Material for this task below:

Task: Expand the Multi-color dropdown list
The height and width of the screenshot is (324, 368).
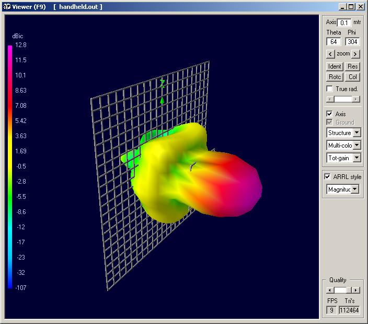Action: click(357, 146)
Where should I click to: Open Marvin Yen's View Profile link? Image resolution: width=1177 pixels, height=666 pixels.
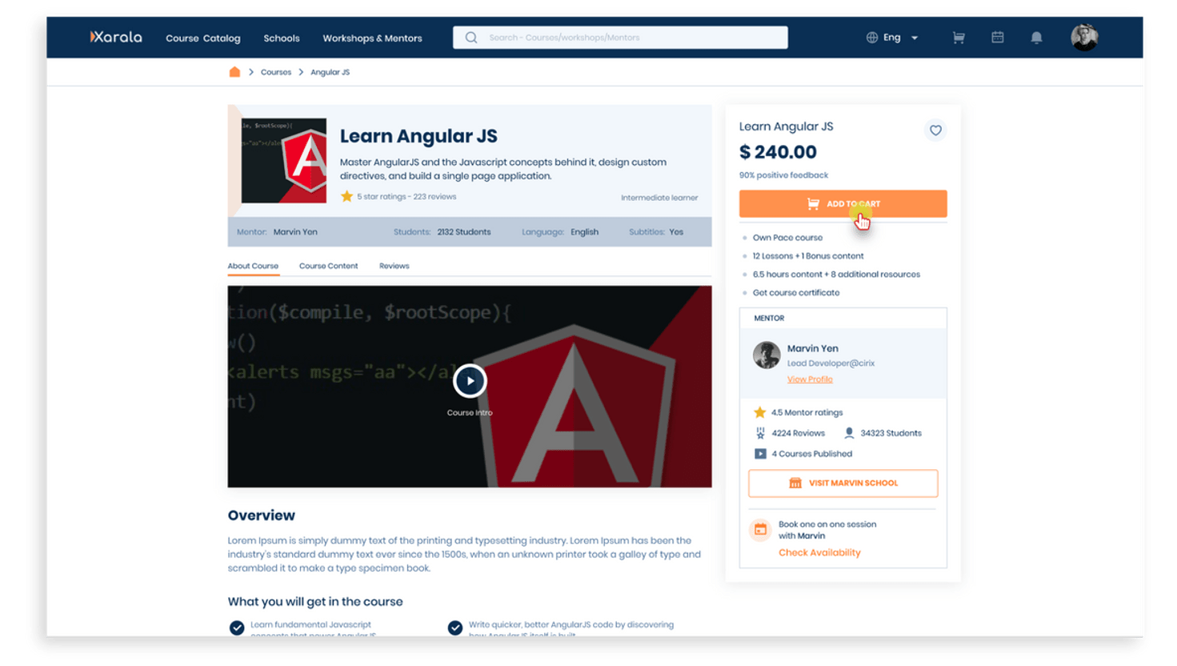click(810, 379)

End of Material for this task.

Exercise directions -
What should appear is an exact reproduction of the lines from the one with "Where should I" through the end of the material above, and no pictures.

Your solution -
Where should I click to: Open Marvin Yen's View Profile link? Image resolution: width=1177 pixels, height=666 pixels.
click(810, 379)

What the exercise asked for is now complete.